Après Shawnhee Ohio au printemps dernier, l’américain Brian Harnetty démontre l’étendue de son spectre musical à travers Many Hands, cette collection de miniatures pianistiques et minimales, déilcates et fragiles comme un souvenir déjà évanoui.
Pour qui s’intéresse de prés ou de loin aux musiques expérimentales mais aussi au Folk ou au Néo-classique, le nom de Brian Harnetty évoquera forcément quelque chose. On le connaît en particulier pour sa collaboration avec Bonnie Prince Billy le temps de Silent City (2009) mais l’américain n’a que faire des genres ou des contraintes. Maniant aussi bien les vieilles traditions des Appalaches, le Folk à l’os que l’école minimale, il se plait à se poser en anthropologue musical, en révélateurs d’histoires de gens qui ont vécu comme le magnifique Shawnhee Ohio sorti en avril dernier.
Avec Many Hands uniquement disponible en numérique sur sa page Bandcamp, à travers quelques notes éparses de piano, il cherche à ranimer la mémoire perdue comme des photos d’instants passés que l’on n’a pas vécus que l’on tenterait de comprendre. Chez Harnetty, aucune volonté de briller ou d’exécuter des pièces virtuoses, de faire le malin ou des effets de manche. L’écriture est ici plus sensible que cérébrale et laisse dans ses silences appuyées une belle part de suggestion. Dénudée jusqu’à l’os, la musique de Brian Harnetty révèle ses failles et sait se faire accueillante. Il faudra pour pleinement apprécier ces douze plages contemplatives retrouver cet art perdu de l’écoute. En effet Many Hands, malgré son immédiateté, n’est jamais un disque facile et impose une attention nécessaire pour en découvrir les détails et la profondeur.
Se refusant à toute forme de lyrisme et de romantisme trop appuyé, Many Hands s’impose d’emblée du côté des œuvres minimales, celles de Philip Glass en particulier. Toutefois, ce disque a la vertu de nous rappeler que la contemplation est un processus actif et entier si loin de la rêverie et de la torpeur.
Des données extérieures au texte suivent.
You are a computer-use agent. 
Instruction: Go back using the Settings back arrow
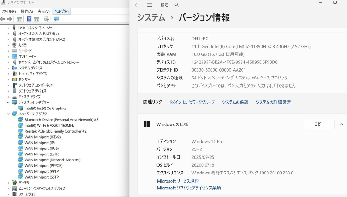click(137, 5)
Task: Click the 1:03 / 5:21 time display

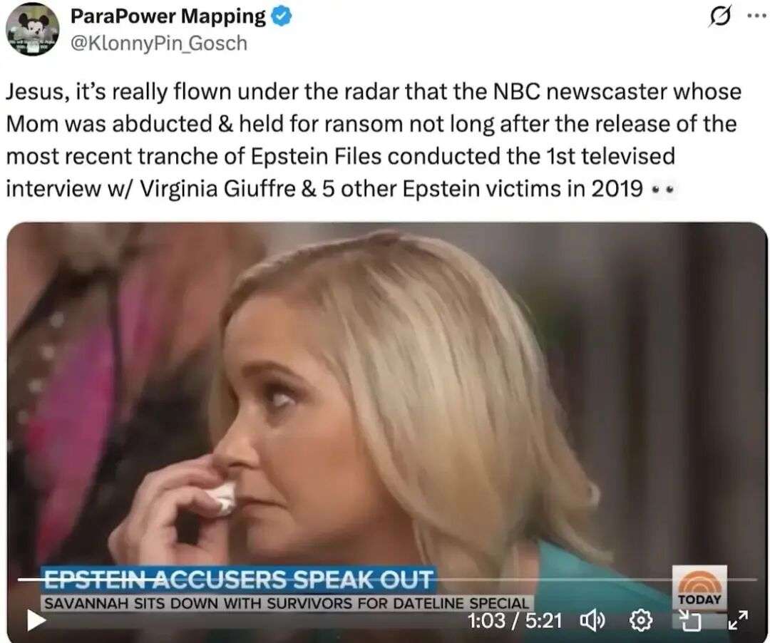Action: (515, 621)
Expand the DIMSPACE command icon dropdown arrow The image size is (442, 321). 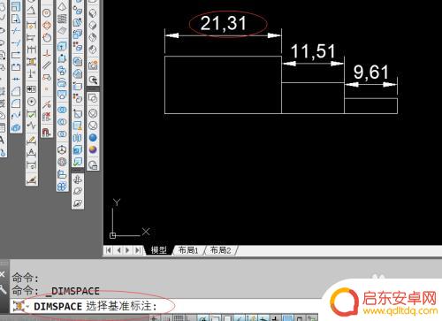[x=27, y=306]
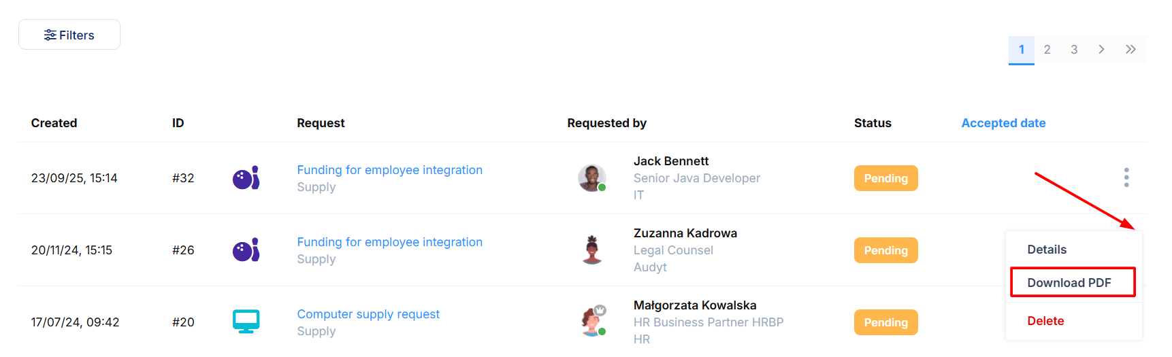The height and width of the screenshot is (357, 1172).
Task: Select Details from the context menu
Action: click(x=1047, y=250)
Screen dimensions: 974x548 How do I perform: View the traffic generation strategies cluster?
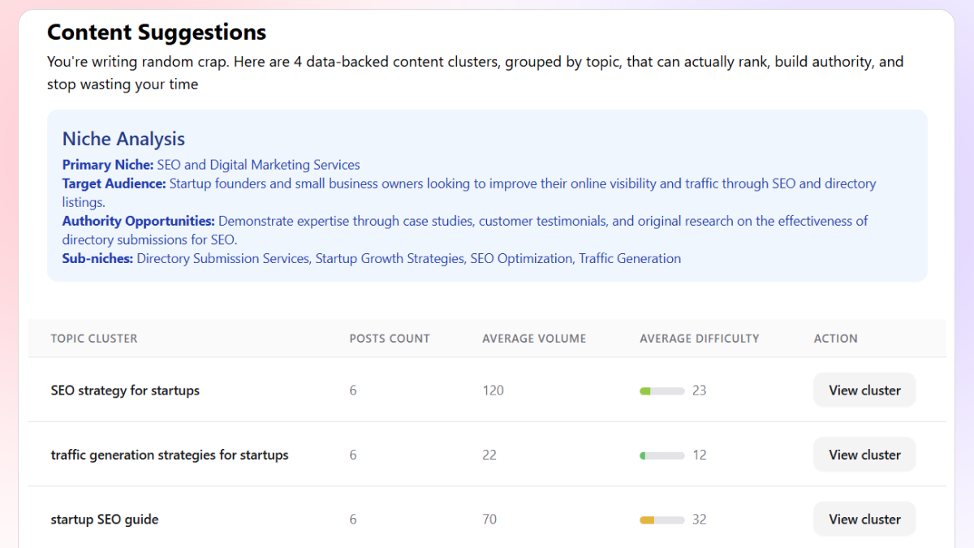pos(864,455)
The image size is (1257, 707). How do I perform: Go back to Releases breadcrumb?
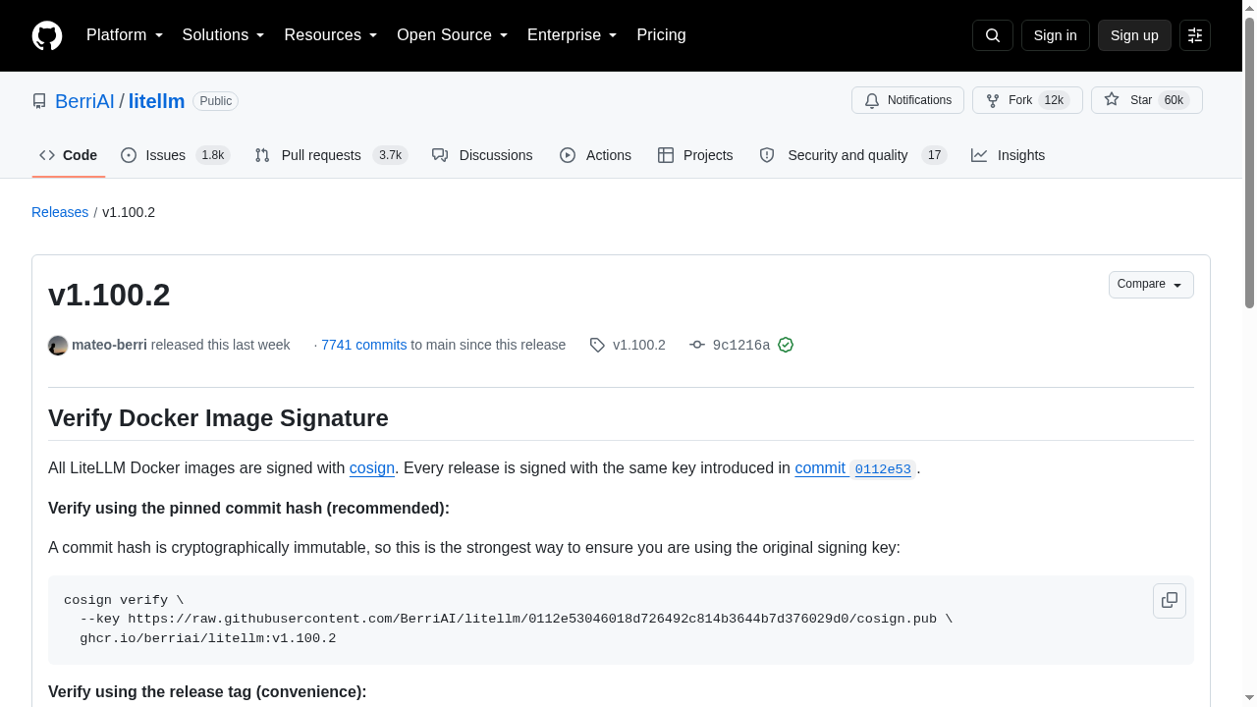click(60, 212)
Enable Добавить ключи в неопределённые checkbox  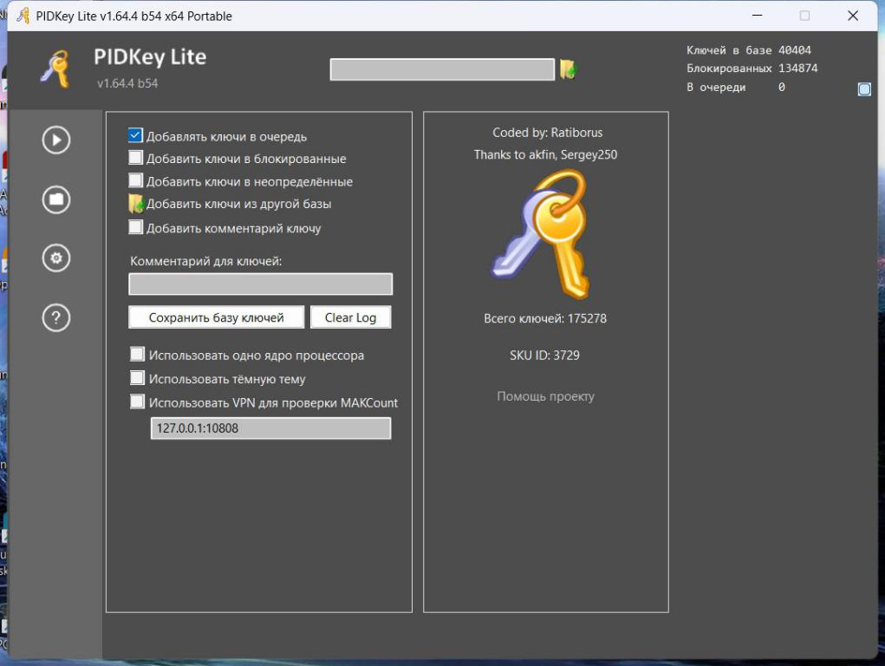135,181
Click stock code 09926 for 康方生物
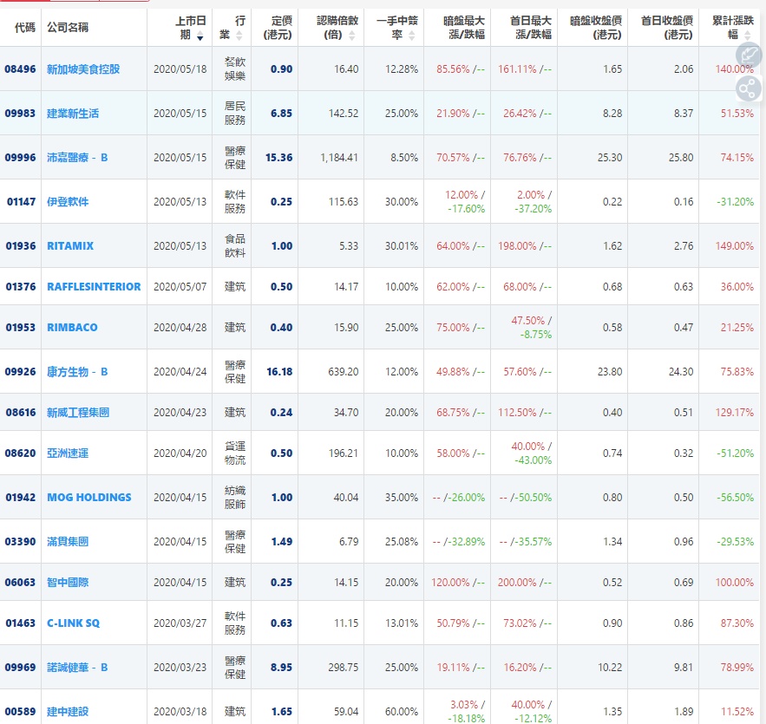The image size is (766, 724). [x=20, y=372]
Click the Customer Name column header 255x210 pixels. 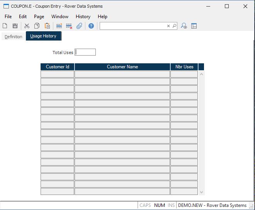coord(122,67)
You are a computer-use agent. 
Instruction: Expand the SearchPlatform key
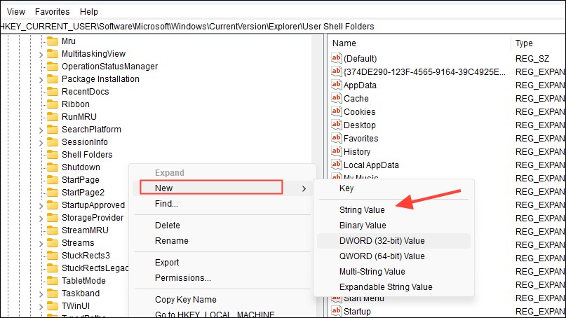click(41, 130)
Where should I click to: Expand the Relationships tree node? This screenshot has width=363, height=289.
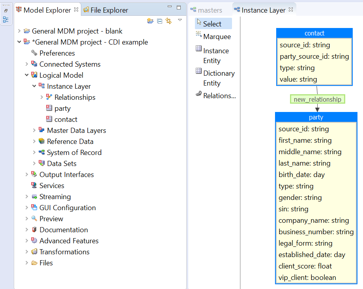[42, 97]
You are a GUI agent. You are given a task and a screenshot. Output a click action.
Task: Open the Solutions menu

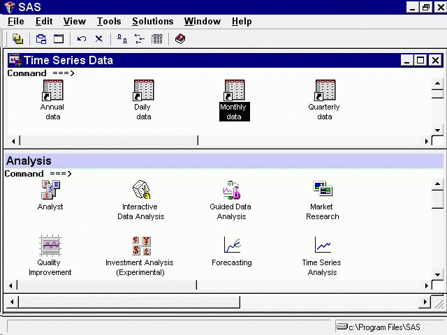pyautogui.click(x=152, y=22)
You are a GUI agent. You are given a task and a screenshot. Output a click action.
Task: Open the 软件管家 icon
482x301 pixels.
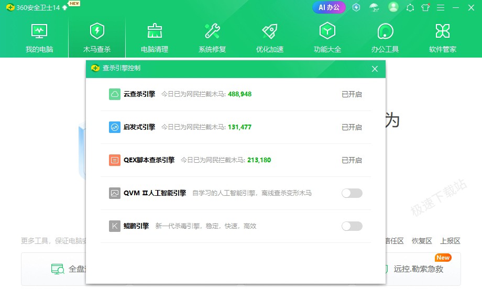(x=443, y=31)
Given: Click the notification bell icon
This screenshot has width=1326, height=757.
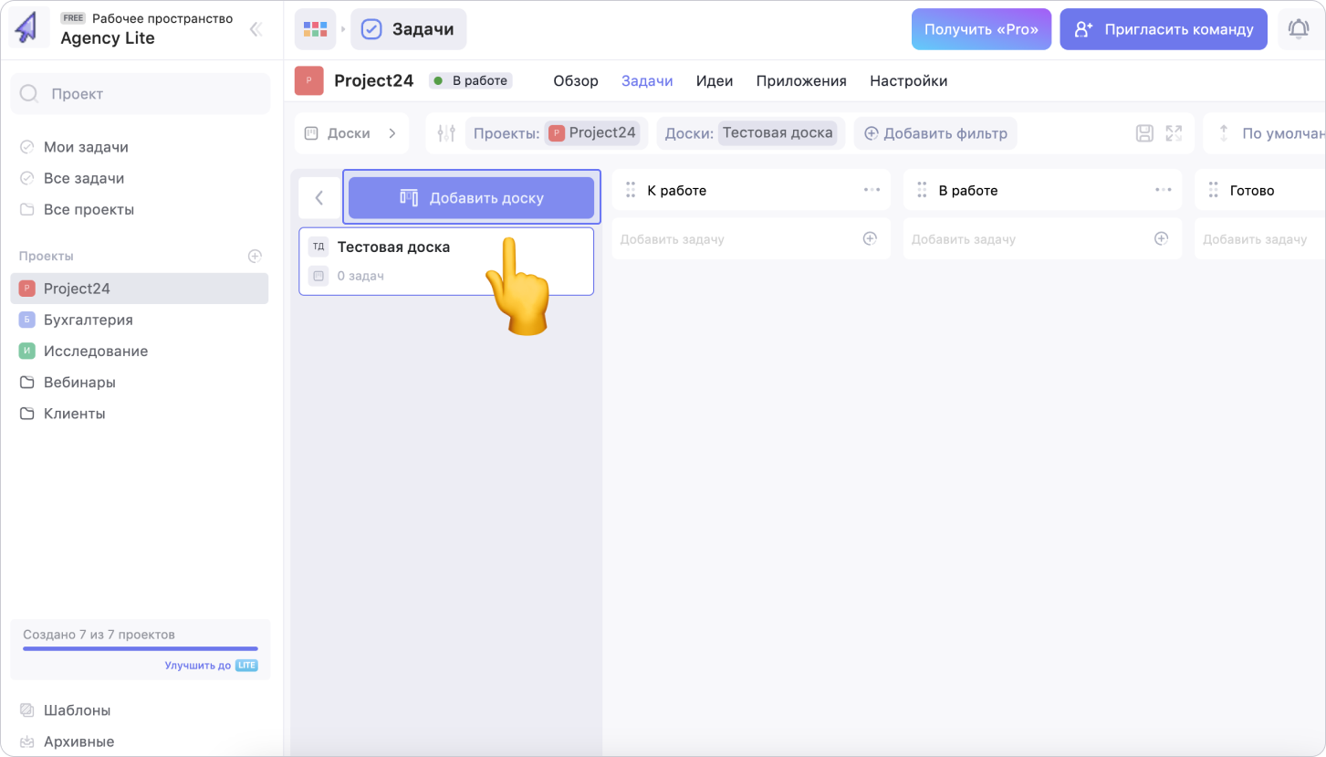Looking at the screenshot, I should click(1298, 29).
Contempler, c’est écouter totalement, se laisser imprégner de ce qui nous entoure, délaisser la concentration inexacte, l’intérêt volatile pour l’autre. Ne faire qu’un avec l’instant et celui qui nous parle.
Many Hands impose donc un effort en ces temps où notre intérêt ne dépasse parfois pas la durée d’un post sur Internet. Même si Many Hands est totalement instrumental, il nous raconte bien des choses à l’image des explorations habituelles de Brian Harnetty, sorte d‘Alan Lomax moderne qui cherche à conserver des mémoires, des folklores, des histoires pour qu’elles ne disparaissent jamais totalement.L’américain prend même parfois quelques accents du Glenn Gould des Variations Goldberg comme sur le magnifique Three Hands par exemple.
On pensera parfois à Hans Otte et son Book Of Sounds ou la plasticienne sonore américaine Joanna Brouk pour ce même éloge du dénuement et cette capacité à faire appel à l’imagination de l’auditeur qui saura venir habiller les silences que l’on entend ici. De ce piano parfois joué à une, deux, trois ou six mains se dégage une expression tranquille mais une expression quand même, quelque chose qui ne serait ni affirmé ni déclamé mais plus une suggestion.
On ne saurait trop vous conseiller cet instant précieux ni le beau voyage à laquelle la musique de Brian Harnetty vous invite dans ses pérégrinations dans une cité minière en Ohio ou dans le silence de l’hiver.